Learning to race teaches me to be humble and pushes me to become better in everything. It forces me to stay physically fit, rebuild my reflexes and ability for split-second judgment. Every time I take another few tenths of a second off my lap time, I have learned — something. Being fast is not about driving like a nutcase but rather truly about teamwork — and actually economics. Any unnecessary correction or movement of steering wheel, tires or car wastes energy and reduces momentum. It is not about being in perfect control but giving up control just enough to let the system take care of things by itself. I guide it, nudge it, correct it and the least amount will make me the fastest. Just as in life and business …
Driving fast is therefore mostly about efficiency, but not about who uses the minimum amount of fuel as in the over-regulated Formula One. Which are the least amount of actions that take me to the target in the shortest time. Sounds familiar? But try to code a race in a flow-diagram! I do train for example in a simulator, but not to find out what the perfect process is, but simply to produce the repetitive motor action that automates the driving skill. I then train on an ice track that is much more slippery to learn how to apply that skill in the real world. When racing time comes everything is different in each heat despite driving the same laps about 20 times. The track, the weather, the other drivers, my car, and my emotional state they all represent parameter input that changes the process in a chaotic system.
The inert momentum of the car is something that you need to get a feel for intuitively as you have no time to think and apply logic. Like in business there is simply no way to gather the information in time, process it, apply the logic and then perform a correction.
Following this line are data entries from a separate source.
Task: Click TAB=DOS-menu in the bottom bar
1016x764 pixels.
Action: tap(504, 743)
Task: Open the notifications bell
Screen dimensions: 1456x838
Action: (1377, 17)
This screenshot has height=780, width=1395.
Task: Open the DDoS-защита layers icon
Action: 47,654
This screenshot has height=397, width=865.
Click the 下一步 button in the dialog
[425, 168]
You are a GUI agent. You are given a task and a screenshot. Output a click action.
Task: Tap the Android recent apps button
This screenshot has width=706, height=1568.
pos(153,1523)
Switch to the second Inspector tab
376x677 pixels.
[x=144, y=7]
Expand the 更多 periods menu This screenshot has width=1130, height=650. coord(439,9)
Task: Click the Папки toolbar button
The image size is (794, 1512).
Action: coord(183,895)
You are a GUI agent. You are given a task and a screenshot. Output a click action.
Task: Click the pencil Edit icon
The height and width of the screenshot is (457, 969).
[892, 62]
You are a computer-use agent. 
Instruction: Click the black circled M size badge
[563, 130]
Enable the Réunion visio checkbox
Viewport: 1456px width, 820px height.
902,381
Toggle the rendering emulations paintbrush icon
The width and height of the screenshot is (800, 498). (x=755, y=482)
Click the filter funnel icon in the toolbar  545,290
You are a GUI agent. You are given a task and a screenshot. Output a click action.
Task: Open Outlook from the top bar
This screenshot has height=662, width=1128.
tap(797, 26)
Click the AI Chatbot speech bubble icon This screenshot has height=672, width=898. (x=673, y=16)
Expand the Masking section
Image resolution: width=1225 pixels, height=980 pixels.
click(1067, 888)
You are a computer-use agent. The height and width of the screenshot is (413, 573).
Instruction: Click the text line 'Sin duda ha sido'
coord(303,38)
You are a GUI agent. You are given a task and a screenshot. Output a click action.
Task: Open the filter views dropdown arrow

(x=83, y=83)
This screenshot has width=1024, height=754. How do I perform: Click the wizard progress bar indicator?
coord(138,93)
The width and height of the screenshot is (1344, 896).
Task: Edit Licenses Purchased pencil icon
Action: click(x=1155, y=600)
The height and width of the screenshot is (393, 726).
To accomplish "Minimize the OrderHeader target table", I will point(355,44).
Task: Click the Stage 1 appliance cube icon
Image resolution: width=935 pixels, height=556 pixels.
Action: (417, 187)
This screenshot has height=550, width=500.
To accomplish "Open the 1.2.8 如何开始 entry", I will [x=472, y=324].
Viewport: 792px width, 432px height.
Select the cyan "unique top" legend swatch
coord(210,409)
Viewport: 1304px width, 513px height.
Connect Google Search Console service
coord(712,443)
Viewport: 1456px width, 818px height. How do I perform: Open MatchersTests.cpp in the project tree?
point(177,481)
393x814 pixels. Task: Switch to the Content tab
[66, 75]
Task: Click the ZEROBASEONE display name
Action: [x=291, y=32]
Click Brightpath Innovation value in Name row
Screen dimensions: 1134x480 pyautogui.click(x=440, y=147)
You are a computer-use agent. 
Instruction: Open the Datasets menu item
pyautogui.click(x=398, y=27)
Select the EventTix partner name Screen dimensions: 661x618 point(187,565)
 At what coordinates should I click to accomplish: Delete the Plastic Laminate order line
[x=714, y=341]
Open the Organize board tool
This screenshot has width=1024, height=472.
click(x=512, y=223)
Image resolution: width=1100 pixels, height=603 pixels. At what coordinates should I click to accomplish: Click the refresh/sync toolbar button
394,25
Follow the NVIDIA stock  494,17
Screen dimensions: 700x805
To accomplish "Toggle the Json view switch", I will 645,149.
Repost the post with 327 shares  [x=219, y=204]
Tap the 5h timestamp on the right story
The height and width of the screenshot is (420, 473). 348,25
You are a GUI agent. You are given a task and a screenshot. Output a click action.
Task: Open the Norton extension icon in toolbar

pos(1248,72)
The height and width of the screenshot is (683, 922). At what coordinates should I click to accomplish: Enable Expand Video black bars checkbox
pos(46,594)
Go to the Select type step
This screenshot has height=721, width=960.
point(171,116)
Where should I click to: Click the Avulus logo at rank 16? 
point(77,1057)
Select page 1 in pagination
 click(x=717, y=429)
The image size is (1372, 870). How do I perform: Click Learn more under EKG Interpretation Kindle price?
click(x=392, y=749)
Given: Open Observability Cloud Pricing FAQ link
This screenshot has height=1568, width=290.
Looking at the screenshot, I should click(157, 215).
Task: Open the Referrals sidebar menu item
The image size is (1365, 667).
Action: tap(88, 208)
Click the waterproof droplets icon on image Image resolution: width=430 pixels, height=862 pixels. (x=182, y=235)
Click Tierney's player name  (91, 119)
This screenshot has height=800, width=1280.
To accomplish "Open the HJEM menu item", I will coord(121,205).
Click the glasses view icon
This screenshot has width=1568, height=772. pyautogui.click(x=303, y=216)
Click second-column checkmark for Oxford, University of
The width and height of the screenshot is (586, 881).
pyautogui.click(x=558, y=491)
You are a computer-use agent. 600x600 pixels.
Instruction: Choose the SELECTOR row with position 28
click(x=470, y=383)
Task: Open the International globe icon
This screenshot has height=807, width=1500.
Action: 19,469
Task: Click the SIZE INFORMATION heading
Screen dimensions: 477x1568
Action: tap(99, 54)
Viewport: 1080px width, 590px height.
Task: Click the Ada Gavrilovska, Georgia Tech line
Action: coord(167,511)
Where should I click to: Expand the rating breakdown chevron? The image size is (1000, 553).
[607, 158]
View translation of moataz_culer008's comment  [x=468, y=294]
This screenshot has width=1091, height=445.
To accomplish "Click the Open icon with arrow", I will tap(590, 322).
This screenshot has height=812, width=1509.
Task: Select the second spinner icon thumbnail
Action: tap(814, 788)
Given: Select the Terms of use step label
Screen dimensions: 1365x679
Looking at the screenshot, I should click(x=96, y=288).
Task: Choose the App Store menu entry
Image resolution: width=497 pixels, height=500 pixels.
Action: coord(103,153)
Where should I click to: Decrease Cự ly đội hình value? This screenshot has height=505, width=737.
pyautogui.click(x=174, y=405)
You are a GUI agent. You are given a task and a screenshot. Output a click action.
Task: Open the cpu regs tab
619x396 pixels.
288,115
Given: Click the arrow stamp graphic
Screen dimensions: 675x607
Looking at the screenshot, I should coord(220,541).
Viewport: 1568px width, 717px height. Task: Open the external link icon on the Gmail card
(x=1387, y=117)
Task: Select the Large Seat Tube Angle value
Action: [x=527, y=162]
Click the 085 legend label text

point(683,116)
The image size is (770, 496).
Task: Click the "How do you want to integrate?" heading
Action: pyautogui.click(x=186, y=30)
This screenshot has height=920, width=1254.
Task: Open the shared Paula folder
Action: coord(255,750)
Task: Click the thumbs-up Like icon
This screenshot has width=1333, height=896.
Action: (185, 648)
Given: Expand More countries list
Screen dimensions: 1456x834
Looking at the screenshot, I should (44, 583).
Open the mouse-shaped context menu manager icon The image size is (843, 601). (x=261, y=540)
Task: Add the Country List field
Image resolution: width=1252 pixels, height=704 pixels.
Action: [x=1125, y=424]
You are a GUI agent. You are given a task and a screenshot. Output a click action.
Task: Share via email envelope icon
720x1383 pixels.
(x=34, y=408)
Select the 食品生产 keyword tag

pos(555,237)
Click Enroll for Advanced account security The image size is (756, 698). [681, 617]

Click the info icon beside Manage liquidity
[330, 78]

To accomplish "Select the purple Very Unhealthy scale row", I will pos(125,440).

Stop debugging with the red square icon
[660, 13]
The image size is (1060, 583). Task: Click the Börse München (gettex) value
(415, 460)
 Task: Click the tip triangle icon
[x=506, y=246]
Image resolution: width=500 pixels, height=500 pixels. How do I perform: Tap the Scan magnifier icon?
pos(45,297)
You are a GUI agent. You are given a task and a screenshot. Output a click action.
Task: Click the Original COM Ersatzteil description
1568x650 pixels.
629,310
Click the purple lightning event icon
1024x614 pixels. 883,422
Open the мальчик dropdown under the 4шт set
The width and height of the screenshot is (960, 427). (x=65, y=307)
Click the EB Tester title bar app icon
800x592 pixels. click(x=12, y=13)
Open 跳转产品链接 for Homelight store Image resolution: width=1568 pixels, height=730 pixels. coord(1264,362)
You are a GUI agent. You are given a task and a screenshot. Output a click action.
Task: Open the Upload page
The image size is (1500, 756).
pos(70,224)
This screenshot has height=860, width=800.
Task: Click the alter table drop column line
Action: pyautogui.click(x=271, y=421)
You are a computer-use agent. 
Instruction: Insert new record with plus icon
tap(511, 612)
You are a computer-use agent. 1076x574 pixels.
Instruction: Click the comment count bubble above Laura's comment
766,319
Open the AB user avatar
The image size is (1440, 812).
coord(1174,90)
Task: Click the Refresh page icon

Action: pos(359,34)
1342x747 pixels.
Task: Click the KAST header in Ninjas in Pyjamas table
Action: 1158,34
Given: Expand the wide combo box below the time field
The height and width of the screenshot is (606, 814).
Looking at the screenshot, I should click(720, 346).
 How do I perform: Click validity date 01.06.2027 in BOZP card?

It is all much too late and too often oversimplified logic. You have to feel it that when you apply a corrective action one way, momentum will swing it to the opposite. You see race drivers move the steering wheel in short left and right movements because that way they can react faster and avoid large changes in momentum. Like in a fighter plane you give up stability as a trade off. One intentionally destabilizes the car to make it more agile and responsive by using what is called a lift-off (from the throttle) into a Scandinavian flick. You do illogical things such as being at full throttle into a tight corner while breaking hard. Breaking harder before the apex allows you to accelerate faster out of the corner. Not logical at all until you gain the experience.
All processes in your business are the same chaotic structures. If you try to make them predictable then you kill the agility. The goals are stable and the outcomes remains desirable but the path of actions is different each time. The hardest part is to unlearn our demand for control and stability. Like in an aerobatic plane it is the instability that gives you agility. Not more control and more bureaucracy and more monitoring as suggested by process experts. In dynamic situations you need to empower people to act, just like a race driver needs to have power at the wheels at all times as otherwise he simply spins out. They need be allowed to react intuitively to something unexpected to be efficient and fast. That is totally illogical to experts, but it is a simple fact of life.
Many business or process experts are like the ‘couch experts’ in racing. They will make all sorts of comments about a race driver or business skills, but they have nowhere close the ability to do it any better because they never tried it and do not have the balls to try. I propose that many consulting firms just fill a market space where weak management structures in large corporations require external consultants to take decisions for a management team that is too afraid to take them. The best consultants have however the experience and have run a business themselves. Anyone else you can simply ignore …
No matter if you see it or you don’t. Real life happens at the race track.